Emperor Charles V’s Joyous Entry is a significant one in Belgian history and is reenacted in the city every year during the annual ommegang. Over time, the event has expanded from a one-day event to a multi-day extravaganza.
Ros Beiaard: Just horsin’ around
Other famous ommegangs include the Ros Beiaard Ommegang in Dendermonde. This is another ommegang with a fanciful origin story. It honors Beiaard, a magical horse owned by Renaud de Montauban, a fictional hero of many French fables. This horse was said to easily carry Renaud and his three brothers around with little effort and could understand human speech. In the fables of Renaud, he had to give up his beloved horse to an enemy. That enemy then took Beiaard and tried the drown the horse in a river. But Beiaard, magical and cunning as can be, escaped his attacker and, according to legends, lives in the woods to this day.
To celebrate the stories about Renuad, his brothers and his trusty steed Beiaard, an ommegang is held every ten years. In this ommegang, in addition to the regular walk around the town to see artisanal products, a giant wooden horse is carried around the town center. The Ros Beiaard of Dendermonde horse figure is carried from underneath by 12 people, while four costumed, biological brothers (representing Renaud and his brothers) sit on top of the horse.
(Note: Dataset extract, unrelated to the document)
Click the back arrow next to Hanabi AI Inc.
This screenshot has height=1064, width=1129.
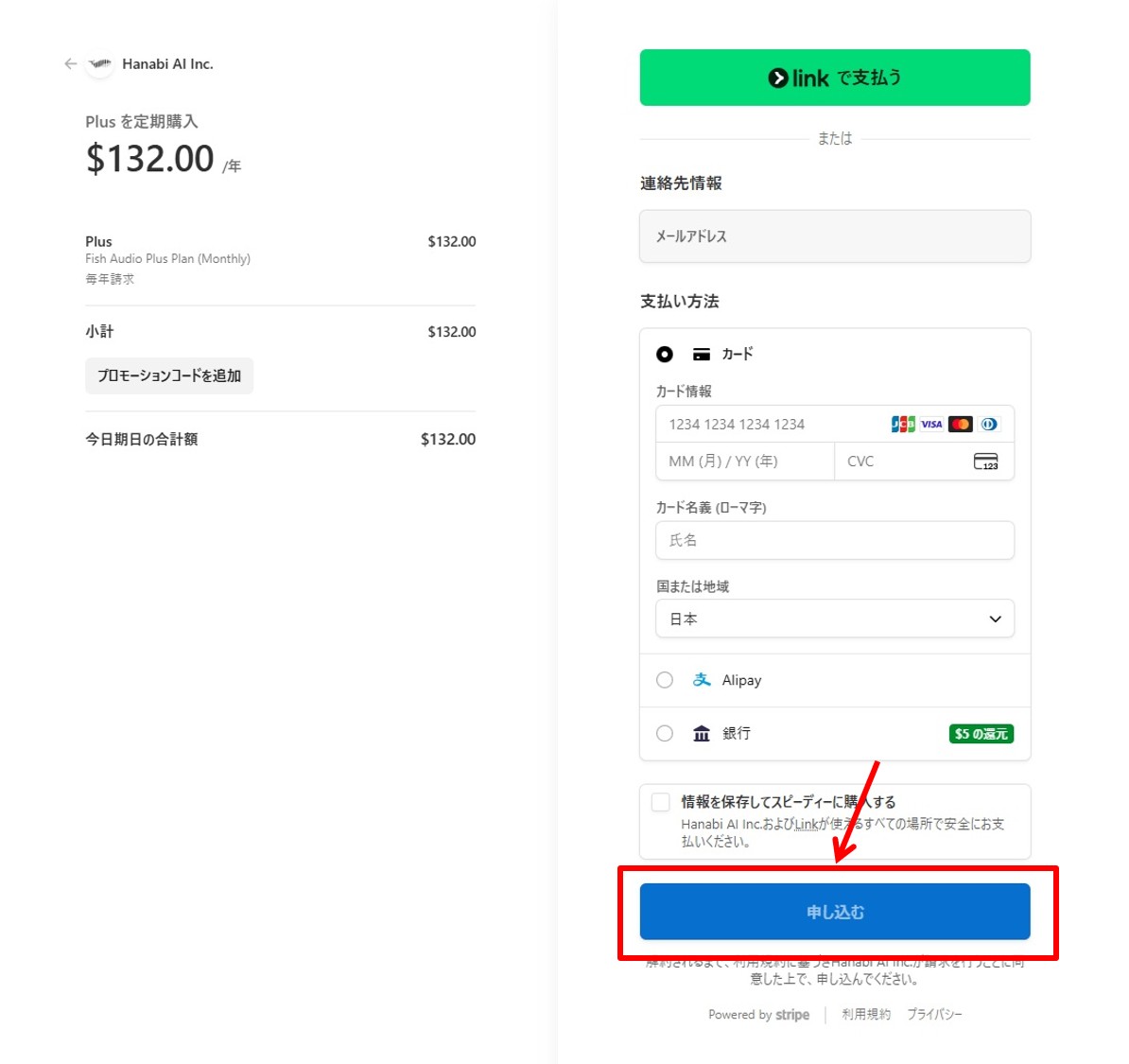click(x=70, y=64)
The reason this ommegang is held every 10 years is because, frankly, it’s a complicated event to hold. The horse is very heavy, weighing around 1,763 pounds, and that’s before the four brothers climb aboard. It is also roughly 15-feet high and 17-feet long.
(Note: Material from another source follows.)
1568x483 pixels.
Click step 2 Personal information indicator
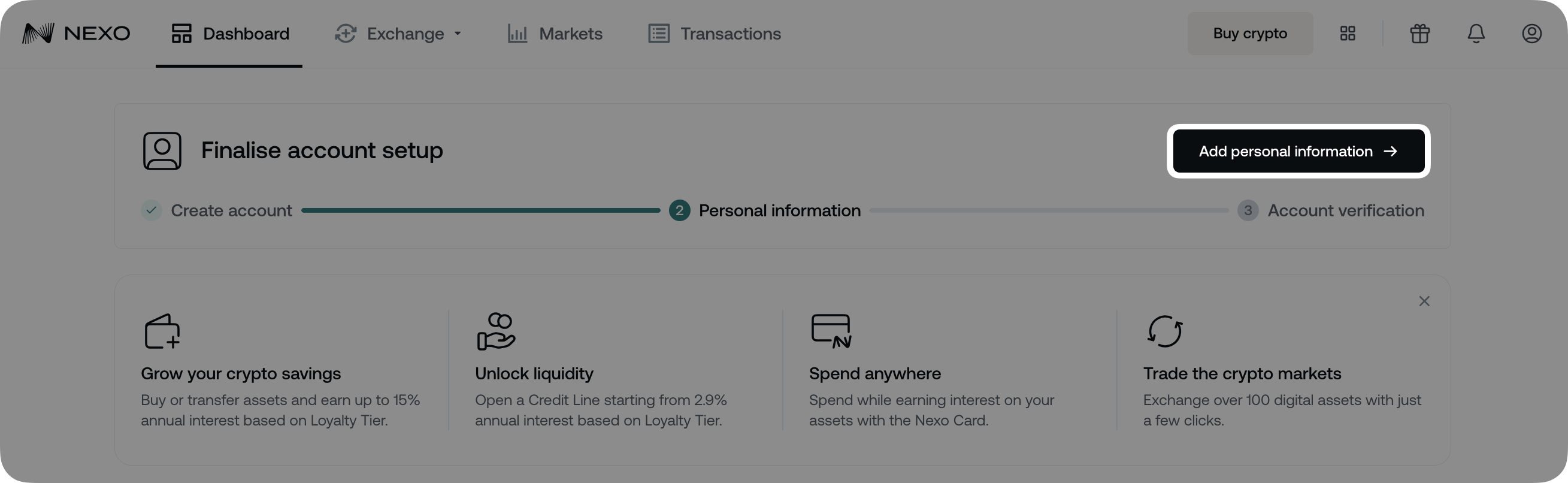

The selection of the brothers to ride the horse during the ommegang is also difficult. To qualify to ride on top of Beiaard, you and your brothers must have been born consecutively, with no sisters in between. You, your brothers, your parents and grandparents must have all been born in Dendermonde. You and your siblings must currently live in Dendermonde or in one of its suburbs. Finally, you and your siblings must be between the ages of 7 and 21 years old.
So, after all of those boxes have been checked, you and your brothers have the honor to wear traditional costumes and ride on top of one of the biggest and most magical horses in the world. Not a bad way to spend a Saturday.
From celebrating a religious pilgrimage, to honoring leaders and even celebrating a magical horse, ommegangs across history all have one thing in common at their core, artisans and producers. A walk around would not be complete without these valuable makers and their wonderful wares.